## What the task requires
Please give back, word for word, only the lines starting at the one containing "This screenshot has" and ending at the one containing "Select 不限 for" within the material below.

== Data to use

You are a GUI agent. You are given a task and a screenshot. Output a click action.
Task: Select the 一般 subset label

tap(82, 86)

====
== Data to use

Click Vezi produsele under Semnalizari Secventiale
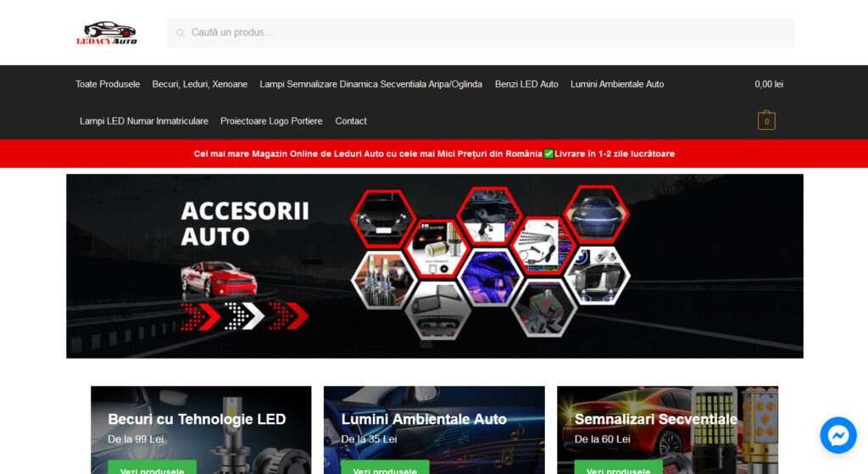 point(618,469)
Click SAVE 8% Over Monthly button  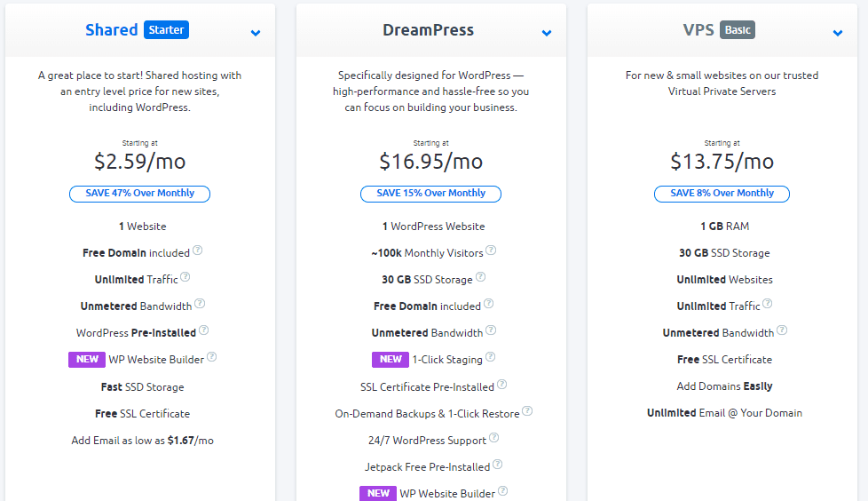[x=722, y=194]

====
== Data to use

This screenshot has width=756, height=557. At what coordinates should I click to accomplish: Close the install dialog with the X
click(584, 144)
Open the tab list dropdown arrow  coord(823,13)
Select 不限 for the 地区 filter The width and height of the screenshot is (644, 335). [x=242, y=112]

====

## Exercise answer
This screenshot has width=756, height=557. At what coordinates should I click to accomplish: Close the install dialog with the X
click(584, 144)
Open the tab list dropdown arrow  coord(823,13)
Select 不限 for the 地区 filter The width and height of the screenshot is (644, 335). [x=242, y=112]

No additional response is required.